[Data to examine — start]
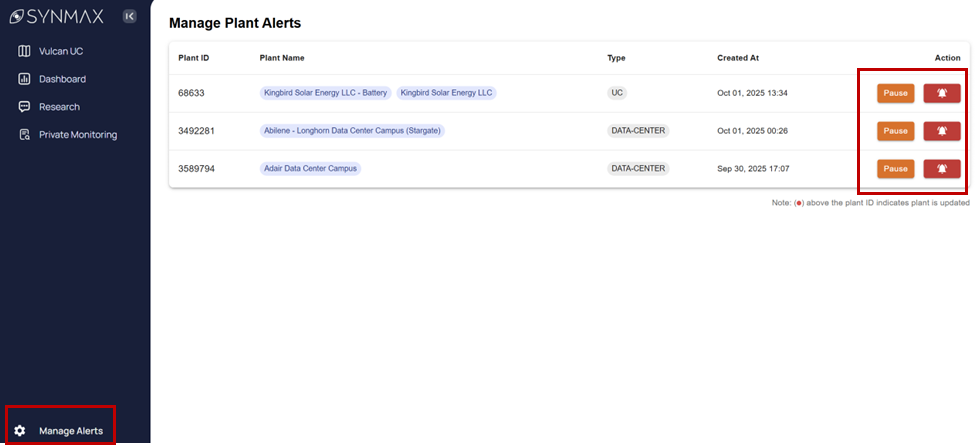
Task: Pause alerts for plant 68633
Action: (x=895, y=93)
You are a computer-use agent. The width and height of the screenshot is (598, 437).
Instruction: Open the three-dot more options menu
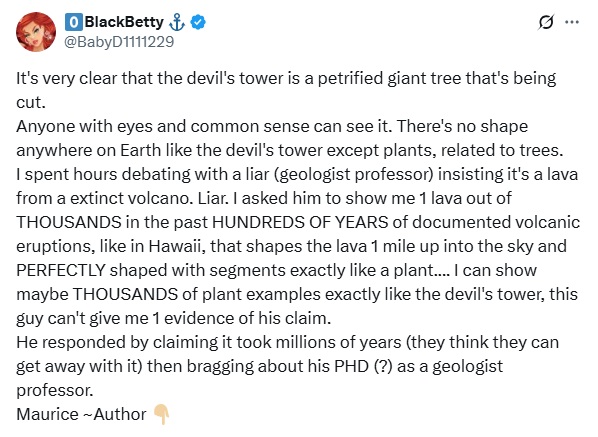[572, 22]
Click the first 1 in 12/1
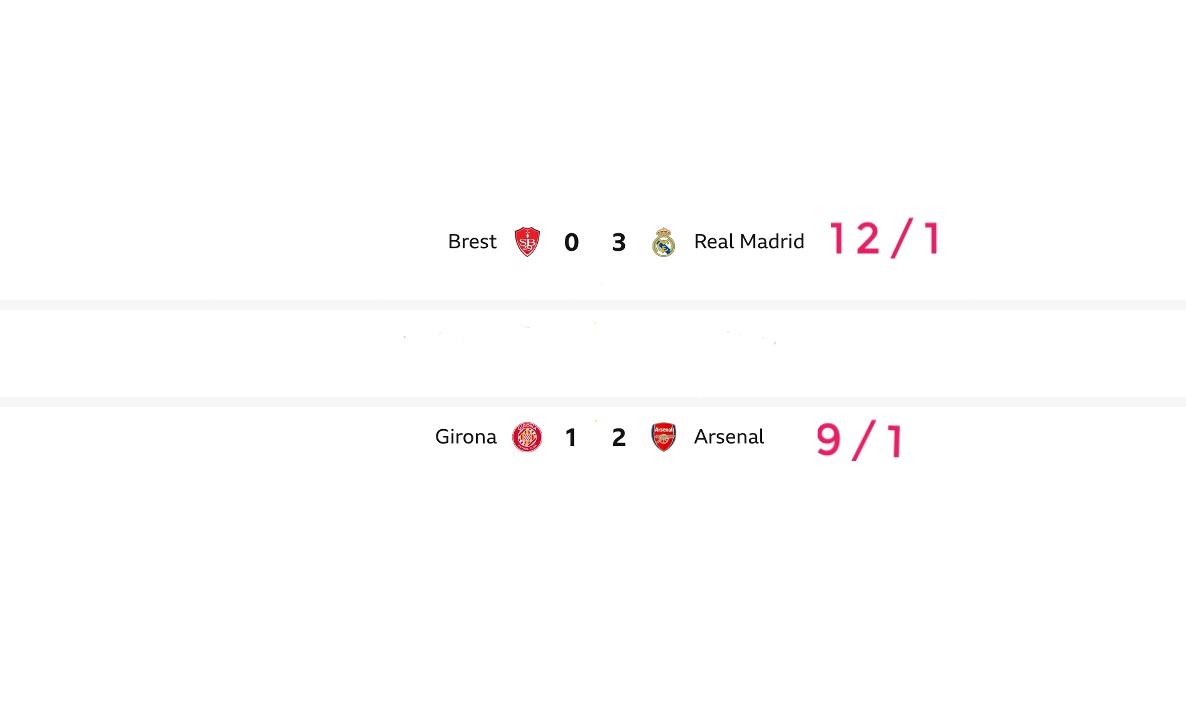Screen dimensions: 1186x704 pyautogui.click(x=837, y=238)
[Data to examine — finish]
- _Assigned task_: Pictures stay out of the copy. Reproduce exactly the lines from the one containing "You are a computer-use" through the last line of the records above, both included.

- _Solution to the exercise_:
You are a computer-use agent. The width and height of the screenshot is (598, 437).
Instruction: Open the three-dot more options menu
[572, 22]
Click the first 1 in 12/1
Screen dimensions: 1186x704 pyautogui.click(x=837, y=238)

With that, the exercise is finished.